Activity » With the pictures left out, transcribe exactly the lines from the one with "1519x784 pixels." through the end of the data.

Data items
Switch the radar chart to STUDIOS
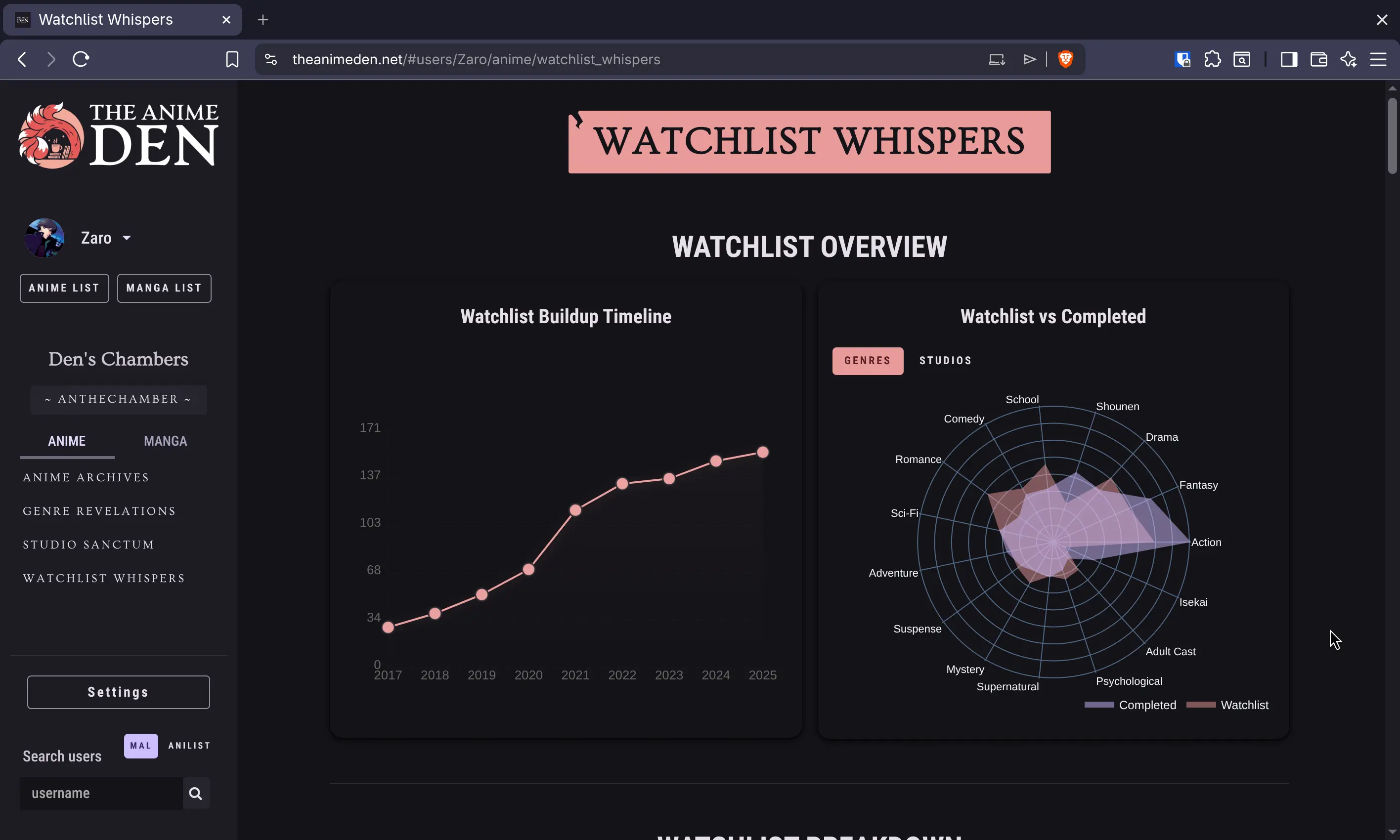Viewport: 1400px width, 840px height. pos(945,361)
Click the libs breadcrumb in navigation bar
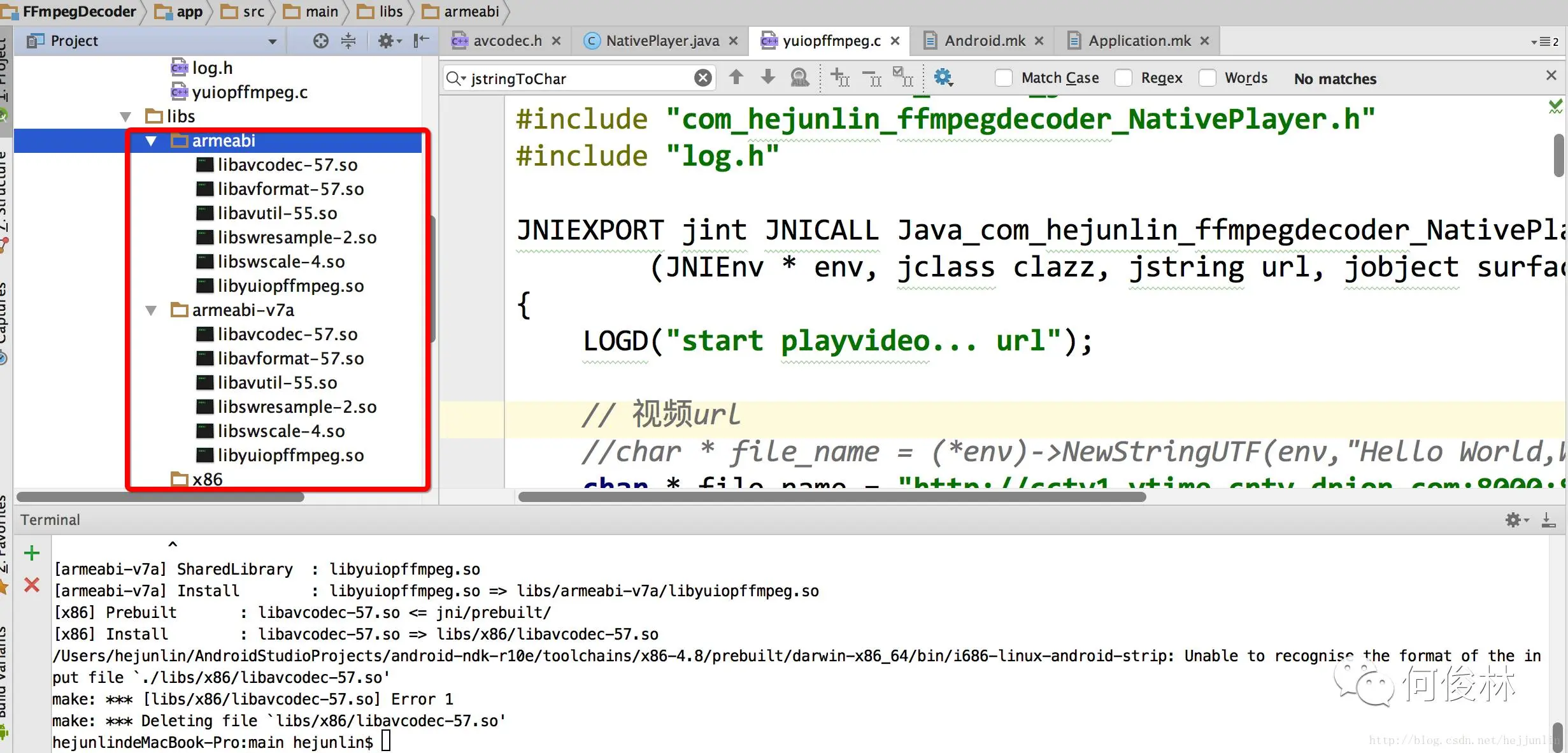The width and height of the screenshot is (1568, 753). (x=390, y=11)
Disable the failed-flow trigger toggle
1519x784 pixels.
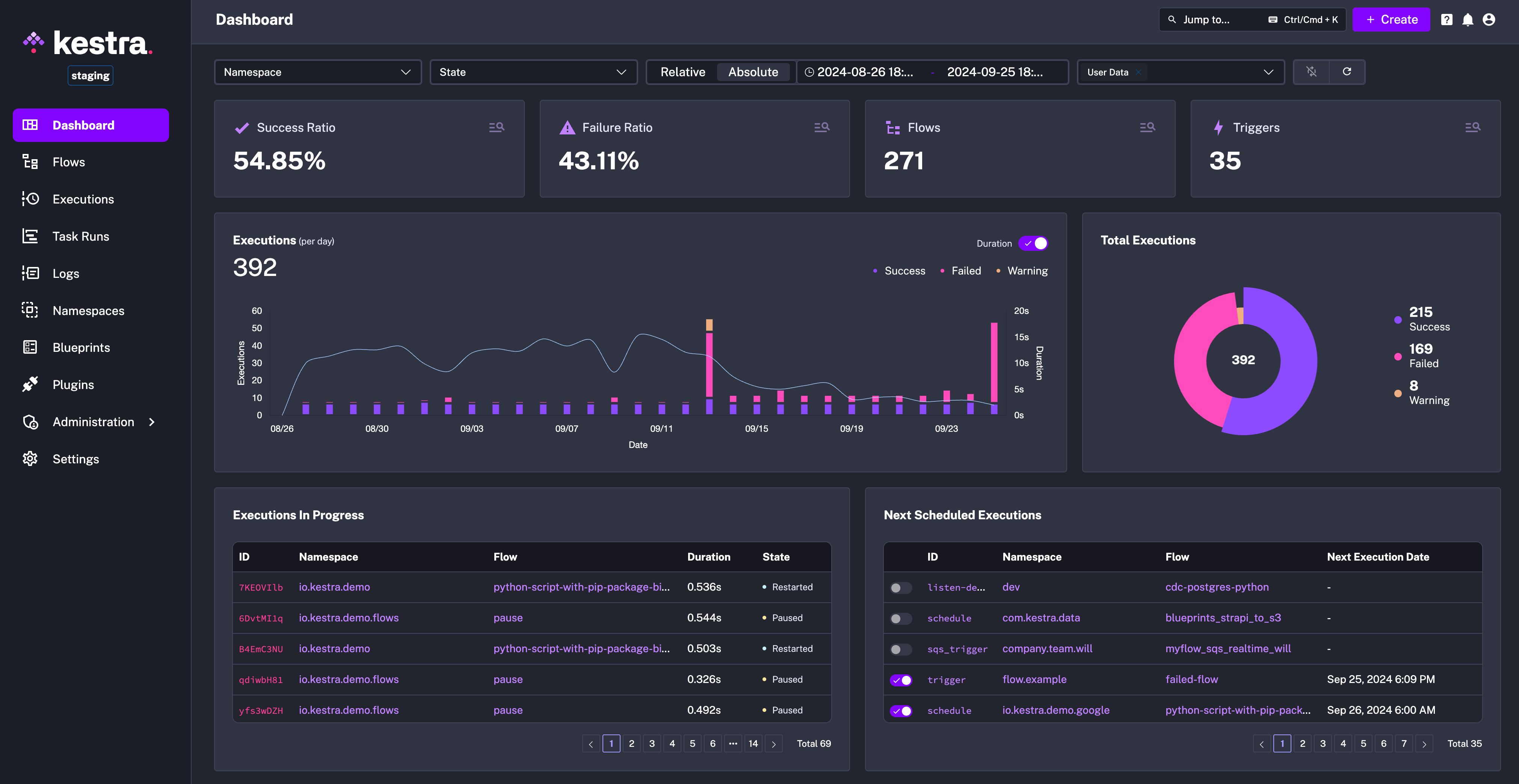click(x=900, y=680)
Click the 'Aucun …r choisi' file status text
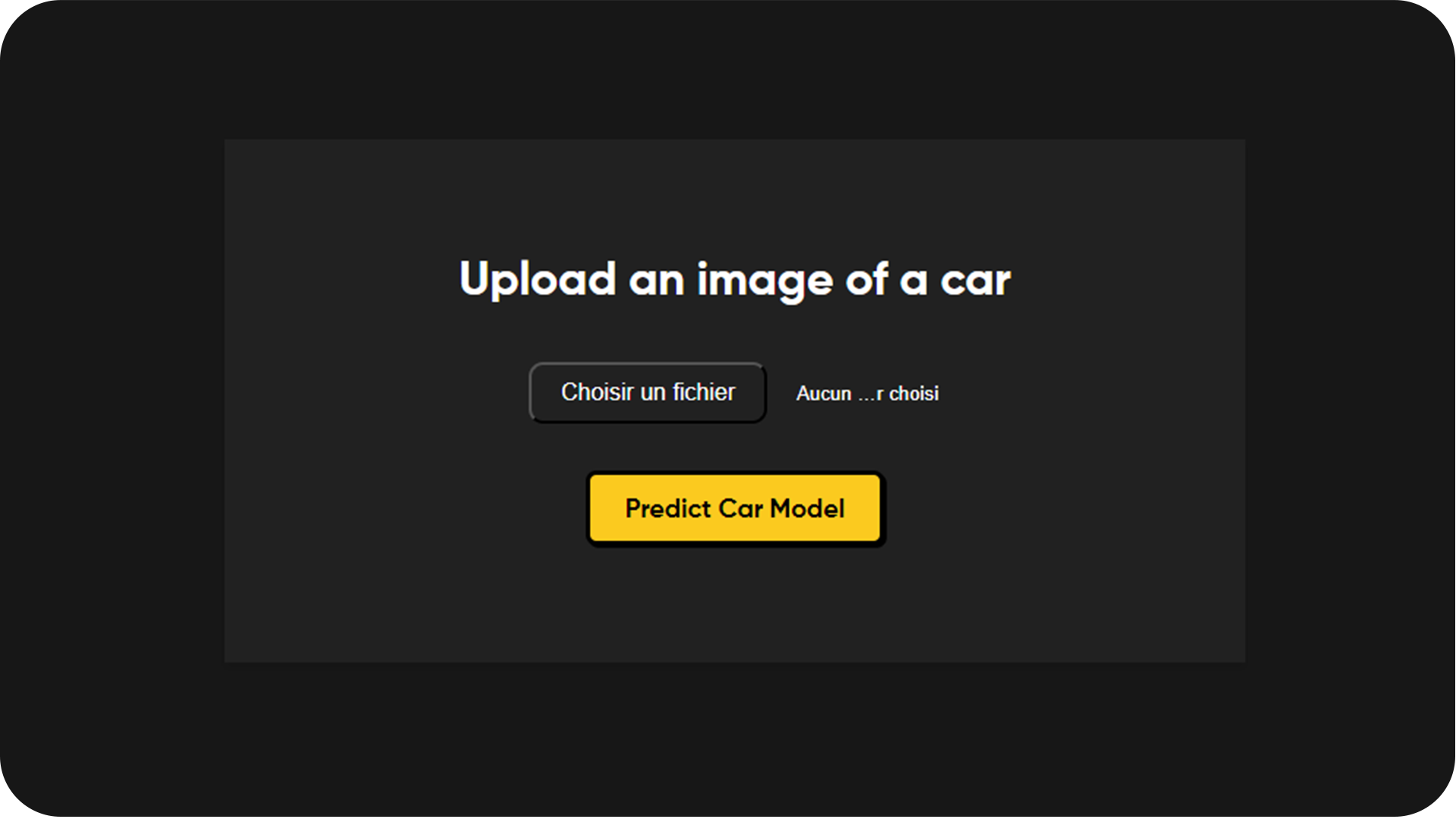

Answer for the task »
1519x784 pixels.
click(x=900, y=680)
Click the 'Aucun …r choisi' file status text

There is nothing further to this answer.